Quando um radar foi colocado em ação pela primeira vez, durante a Segunda Guerra Mundial, geralmente fazia varreduras de médio alcance, antes de evoluir e ter um alcance de detecção adequado para detectar alvos, fossem eles aviões de caça em combate ou mísseis guiados.

Conforme aprimoramentos eram feitos, o radar foi se tornando menor ao mesmo tempo em que sua área de cobertura aumentava. Isso funcionou muito bem até a chegada de novos oponentes, a exemplo da tecnologia stealth.

“Muitas pessoas acreditam que stealth significa invisibilidade”, disse o vice-presidente e chefe de unidades de negócios da Saab, Anders Linder. “Mas só existe um produto invisível no mundo: a capa de invisibilidade do Harry Potter”.

O stealth, na verdade, é a capacidade de se tornar menor na visão do radar. Desse modo, se o objeto for observado de diversos ângulos ele será visto de modos diferentes.

“Considere um míssil de sete metros de comprimento e um metro de largura”, disse Anders Linder. “É um míssil grande de qualquer ponto de vista, mas se você olhar para ele de diferentes ângulos, verá tamanhos diferentes. De um ângulo, ele terá o tamanho de uma bola de basquete. De outro ângulo, mais fechado, ele terá o tamanho de uma bola de futebol, e do ângulo mais agudo, esse míssil enorme terá o tamanho de uma bola de golfe. Agora imagine tentar encontrar uma bola de golfe viajando em alta velocidade por uma grande distância. Não é fácil”, explicou.

Segundo Linder, “o alcance de detecção dos radares existentes é muito mais curto que a distância necessária para a interceptação. Por sua vez, a corrida armamentista de hoje é uma luta entre alvos mais furtivos e radares cada vez mais avançados”.

Outro problema são os drones, ou veículos aéreos não tripulados (VANTs). Eles não são stealth, mas são pequenos e voam em baixas velocidade e altitude. O problema não é vê-los, mas sim o fato de existirem outros objetos pequenos voando em baixa altitude e lentamente, como os pássaros.

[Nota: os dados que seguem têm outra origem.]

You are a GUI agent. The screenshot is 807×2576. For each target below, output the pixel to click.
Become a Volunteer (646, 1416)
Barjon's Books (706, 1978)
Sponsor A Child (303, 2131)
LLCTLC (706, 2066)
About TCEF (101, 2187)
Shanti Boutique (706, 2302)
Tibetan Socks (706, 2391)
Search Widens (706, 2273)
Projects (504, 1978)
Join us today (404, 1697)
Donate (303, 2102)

Imagine um operador de radar vendo uma centena de alvos na tela e 99 deles são pássaros. Isso é muito confuso. Aprimorar o ‘cérebro’ do radar permite que o aparelho separe os pássaros para que o operador não os veja mais.

Um terceiro problema é a interferência. Se você tiver bons radares, os oponentes tentarão interferir neles, lançando muita energia e microondas. Para detectar o alvo, o radar precisa ser bom o suficiente para mandar um sinal muito fino e poderoso, via interferência. Isso pode ser comparado a tentar ouvir uma abelha, estando parado em uma pista de pouso durante a decolagem de um avião. Parece impossível, mas equivale ao que os radares modernos são capazes de fazer.

Anders Linder adiciona ainda que “o radar moderno é capaz de lidar com três grandes problemas: tecnologia stealth, pássaros e interferência – e ele continuará a evoluir na medida em que os oponentes e outros fatores criem novos problemas”.